An ancient bone bed in a remote Mongolian desert presents tantalizing clues that dinosaurs of a feather may have flocked together for the same reasons modern birds do.
“We’re starting to realize how much birds have inherited from their dinosaur ancestors,” said Gregory Funston, a paleontologist at the University of Alberta and lead author of a paper published Monday in the journal Nature.
Funston and his co-authors have drawn their conclusions from an extensive bone bed of Avimimus fossils discovered a decade ago. The bed is likely to contain the remains of dozens of individuals of the feathered, warm-blooded, beaked dinosaur.

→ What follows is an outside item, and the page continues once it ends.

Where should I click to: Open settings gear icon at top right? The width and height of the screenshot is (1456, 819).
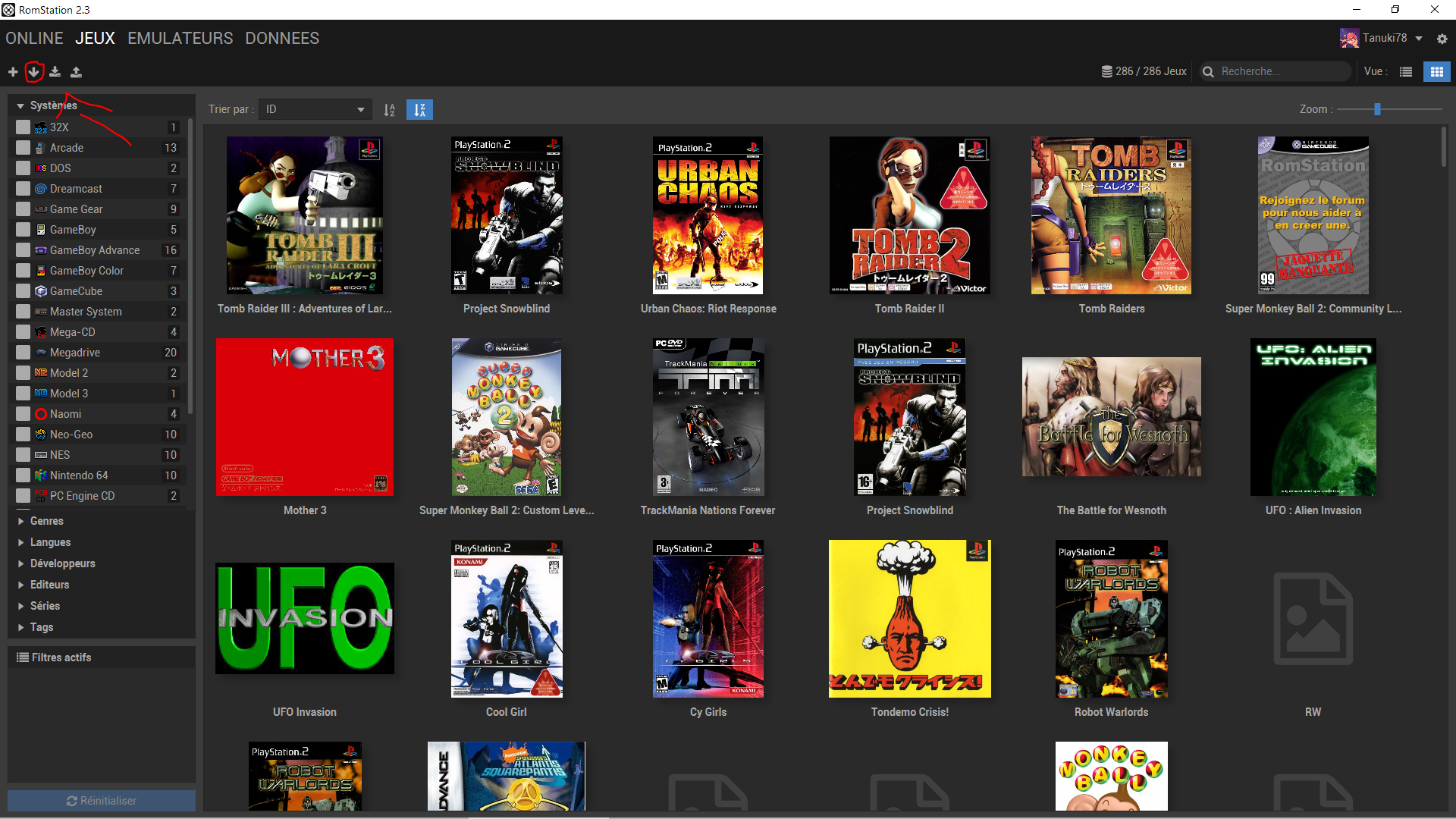(x=1442, y=39)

The site, a two-day drive from the Mongolian capital of Ulaanbaatar where everything researchers need to live and work had to be trucked in, still has much to teach. Funston said only about 12 square metres of a 100-square-metre dig have been excavated.
Further research on the bones could be productive as well. If it turns out males are prevalent, that suggests the fossil bed could be a former site for mating behaviour.

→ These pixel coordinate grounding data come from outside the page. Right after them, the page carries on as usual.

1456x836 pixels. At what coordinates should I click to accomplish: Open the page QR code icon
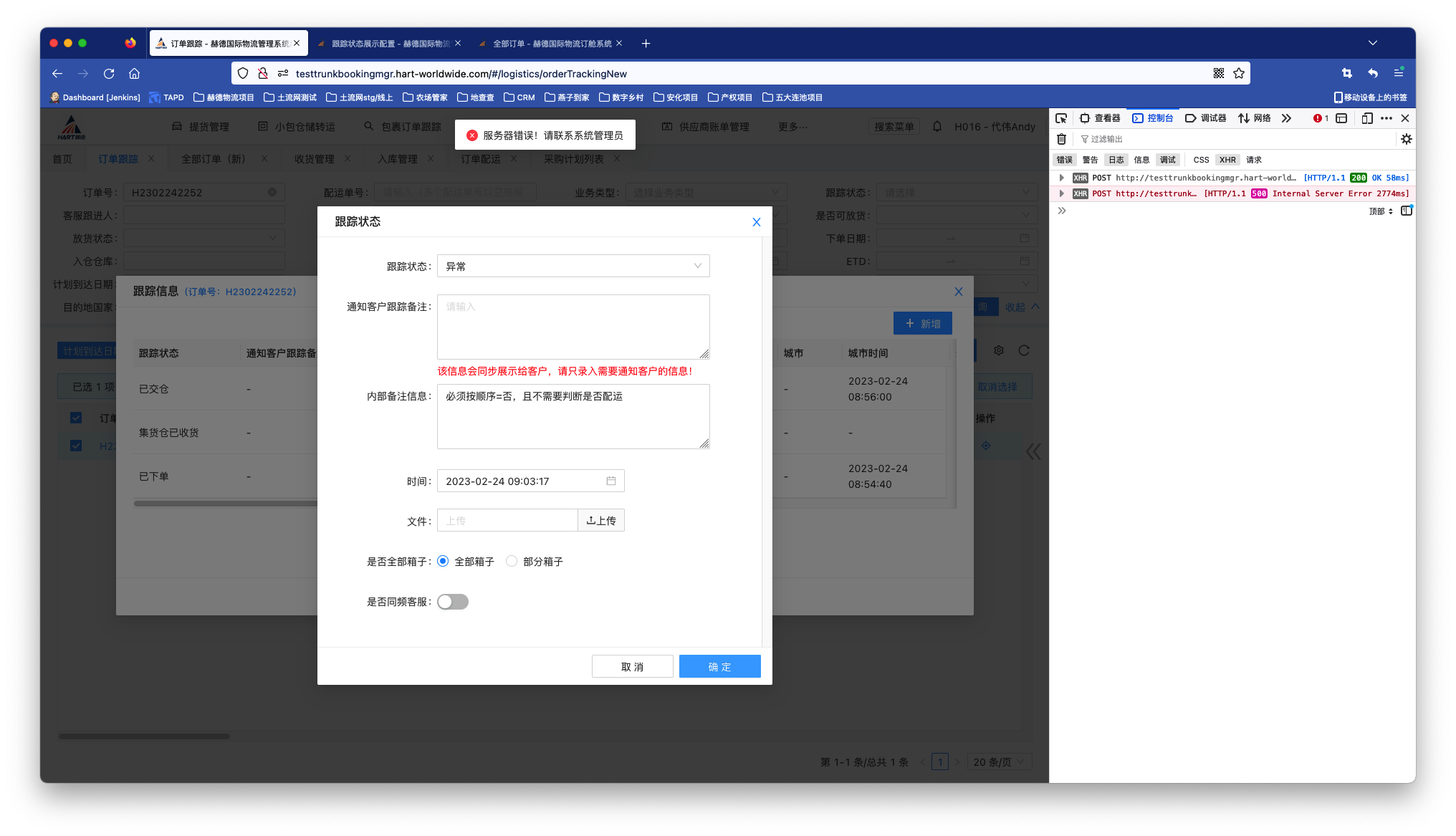1218,73
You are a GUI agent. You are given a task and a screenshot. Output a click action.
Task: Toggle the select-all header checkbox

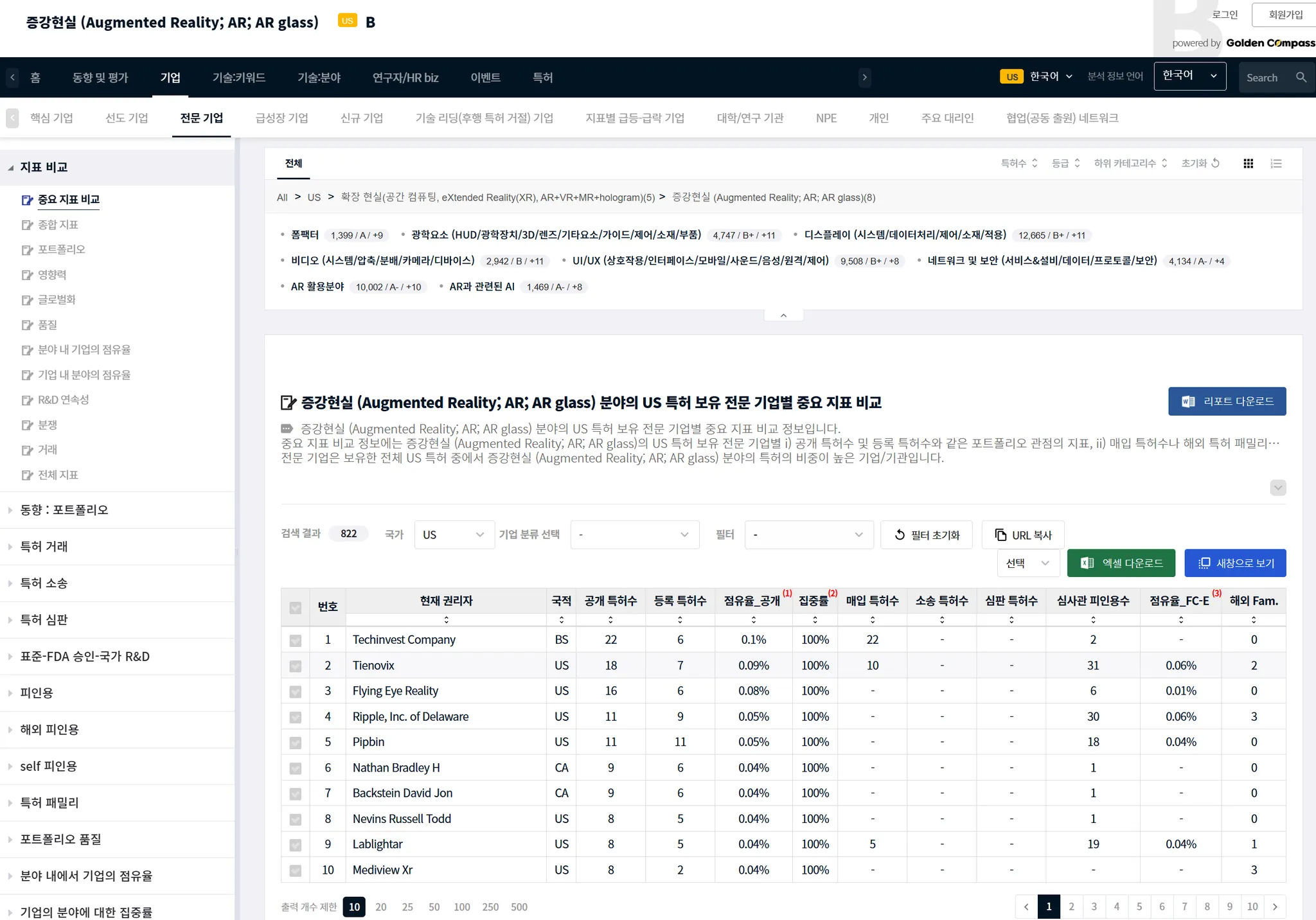click(296, 607)
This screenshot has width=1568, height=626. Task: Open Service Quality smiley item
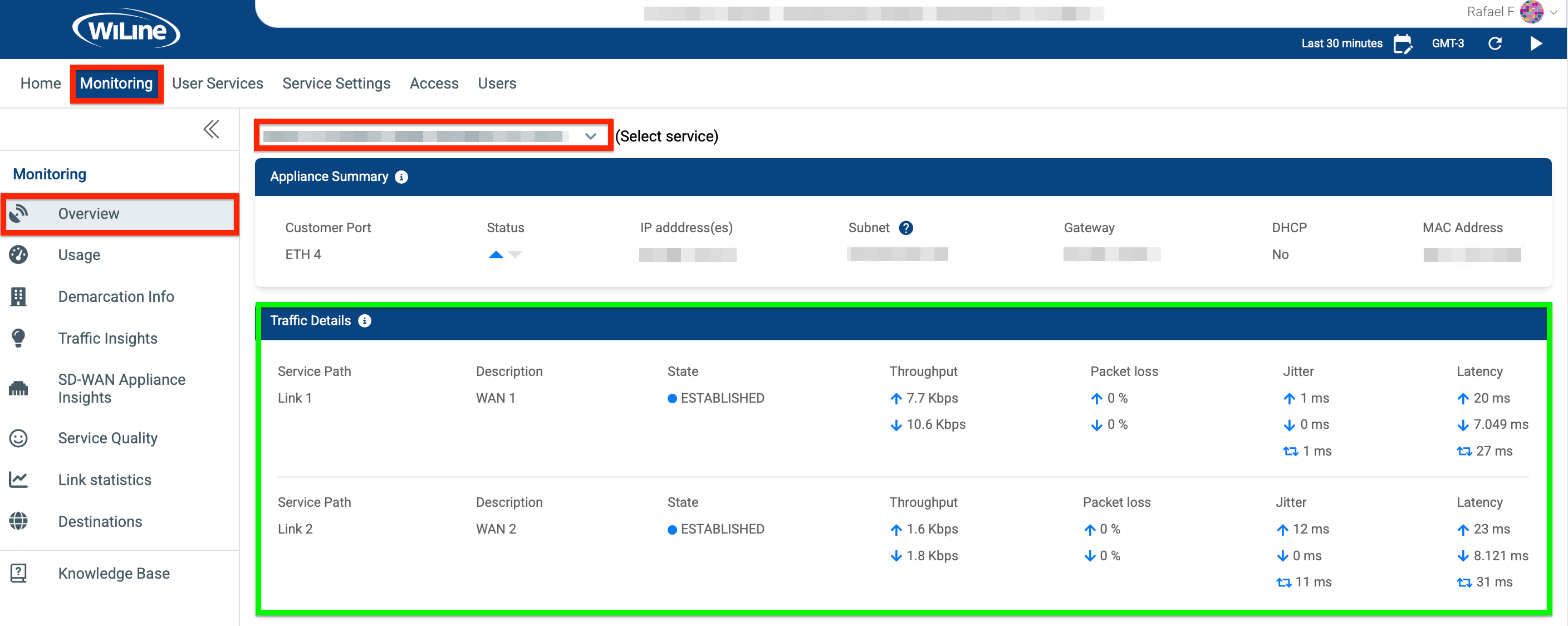click(107, 438)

Scientists have long known that some dinosaurs lived together in groups but the Avimimus deposit is unique for two reasons.
The first is that remains from this type of dinosaur have only been found in a group fewer than six times anywhere in the world.
The second reason is even more interesting. Normal flocks would include both adults and juveniles, but almost all the individuals found in the Mongolian bone bed were adults.